Stated problem — Recast the stretch of the material from the line containing "Click the sold-out size 23.0" through the end of the material as a JSON list of strings, one string per line, leaving out blank lines and pictures.
+++
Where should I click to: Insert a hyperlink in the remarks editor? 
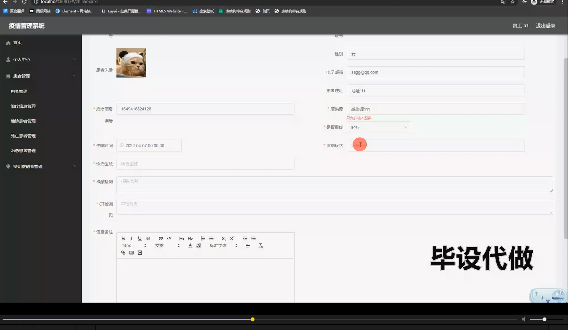click(x=123, y=252)
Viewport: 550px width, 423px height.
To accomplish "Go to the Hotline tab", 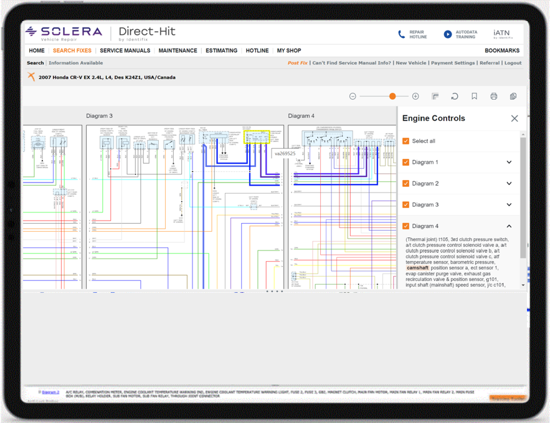I will [257, 51].
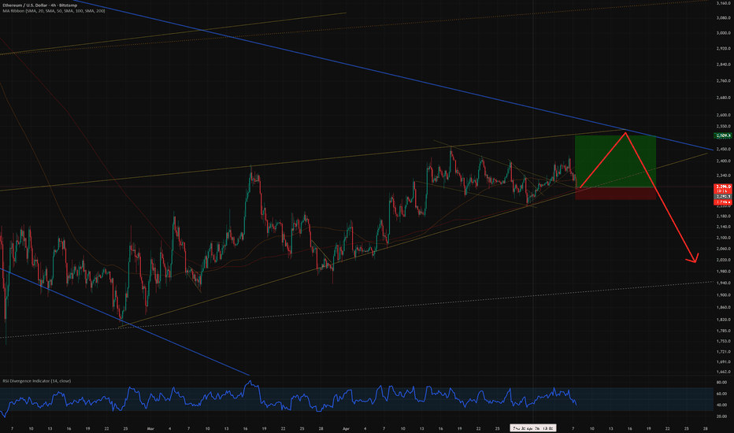Select the 'Mar' marker on the time axis
The width and height of the screenshot is (734, 433).
(150, 428)
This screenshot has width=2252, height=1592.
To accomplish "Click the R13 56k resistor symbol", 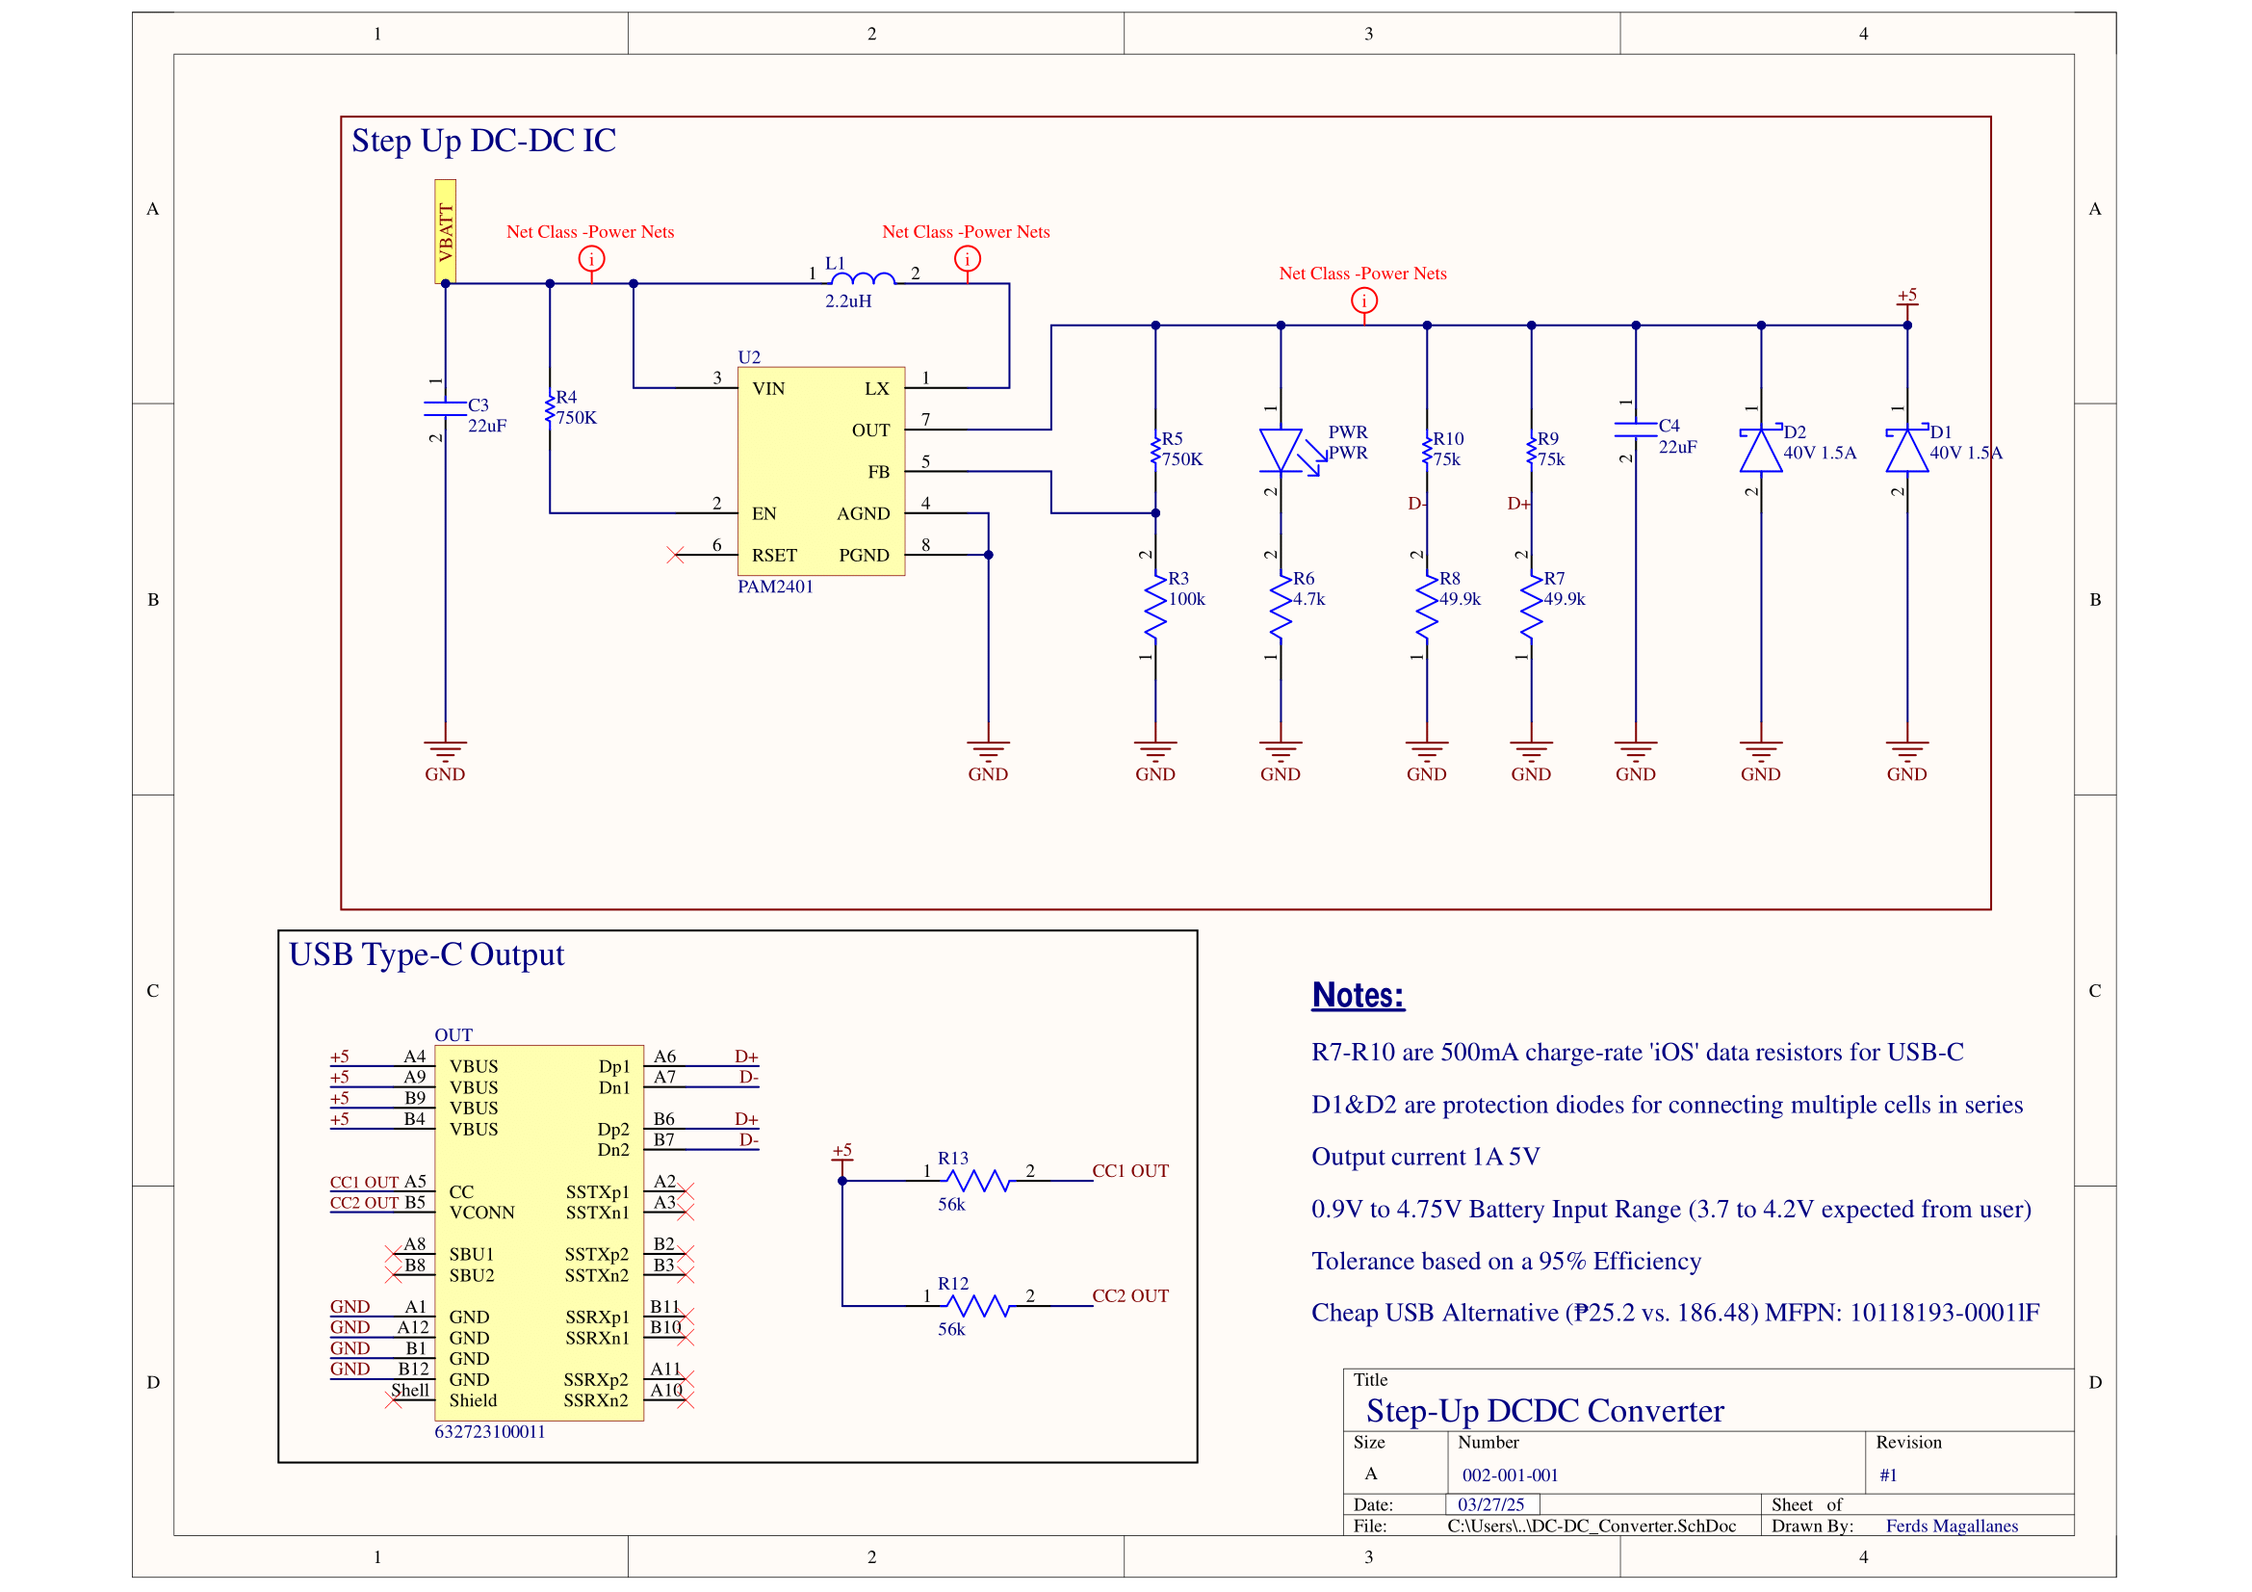I will point(977,1181).
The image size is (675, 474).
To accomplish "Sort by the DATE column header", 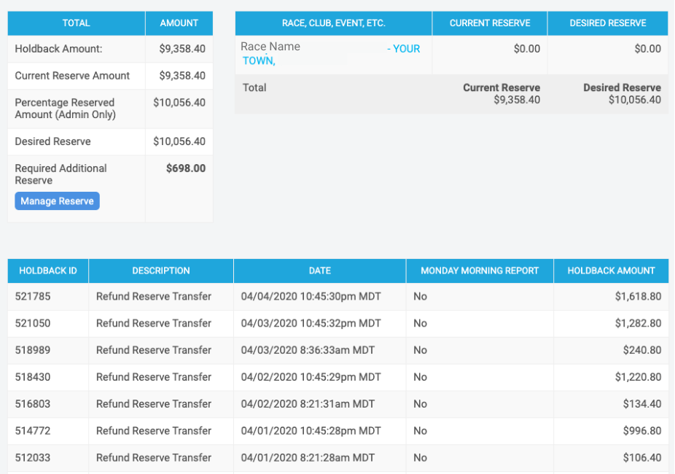I will click(x=319, y=271).
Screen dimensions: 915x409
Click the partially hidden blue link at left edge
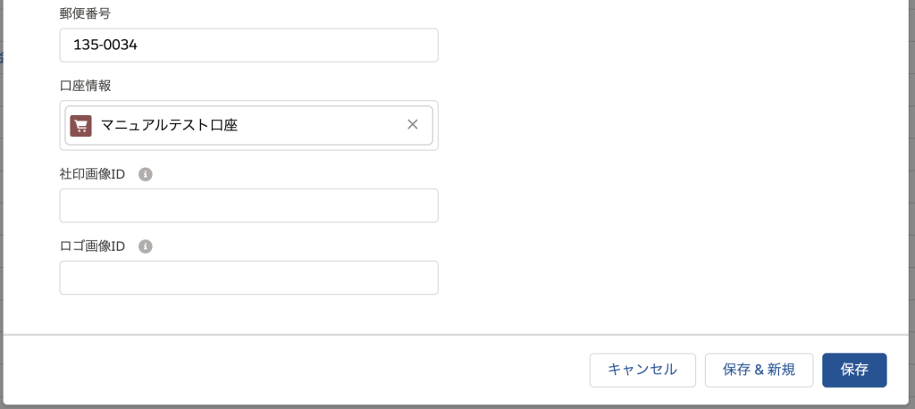(2, 57)
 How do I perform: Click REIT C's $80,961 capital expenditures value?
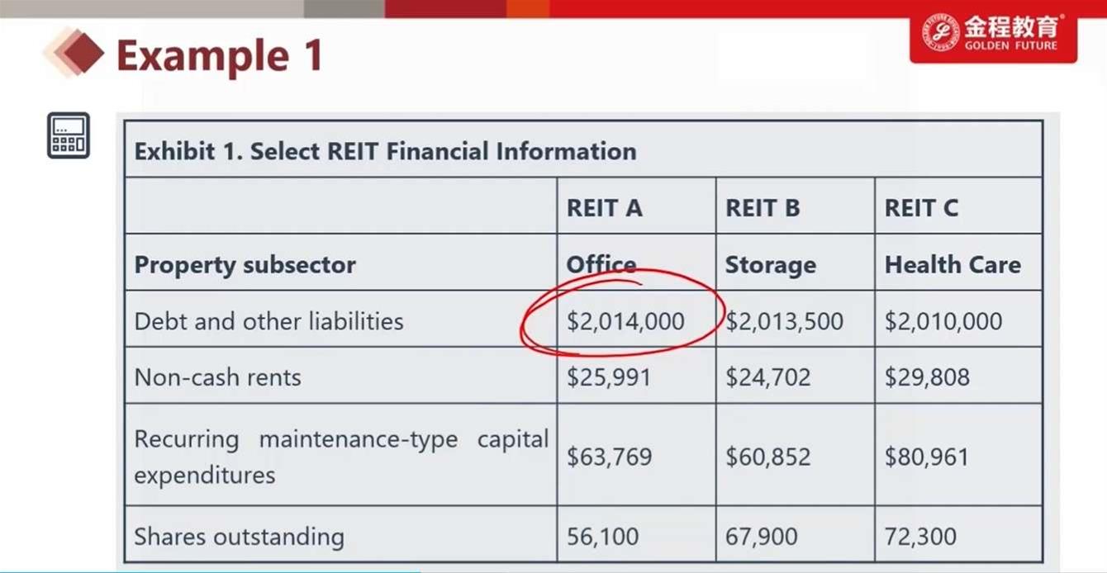[x=927, y=457]
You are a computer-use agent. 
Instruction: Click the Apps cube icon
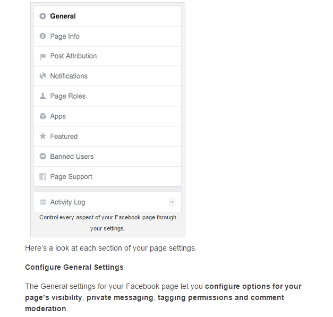pos(43,116)
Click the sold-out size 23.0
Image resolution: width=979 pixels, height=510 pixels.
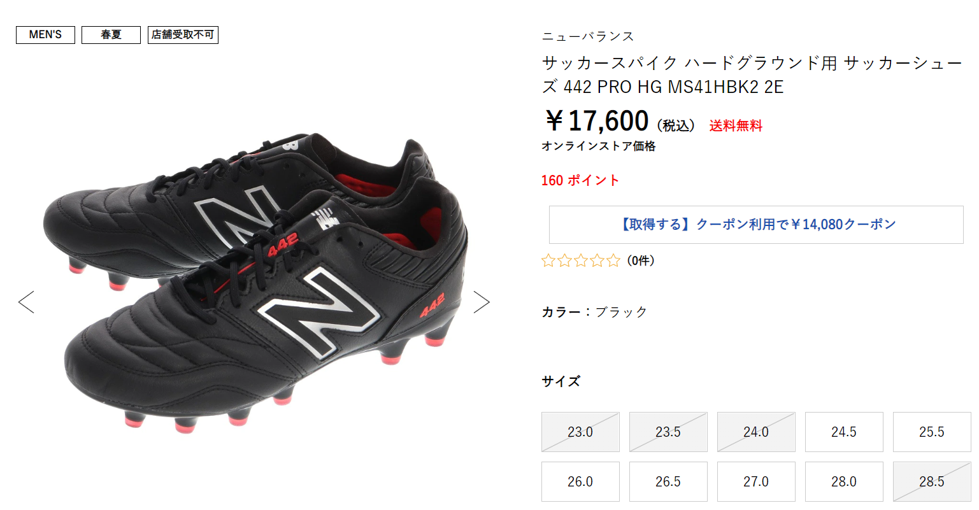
+++
Exercise result —
[
  "Click the sold-out size 23.0",
  "Image resolution: width=979 pixels, height=510 pixels."
]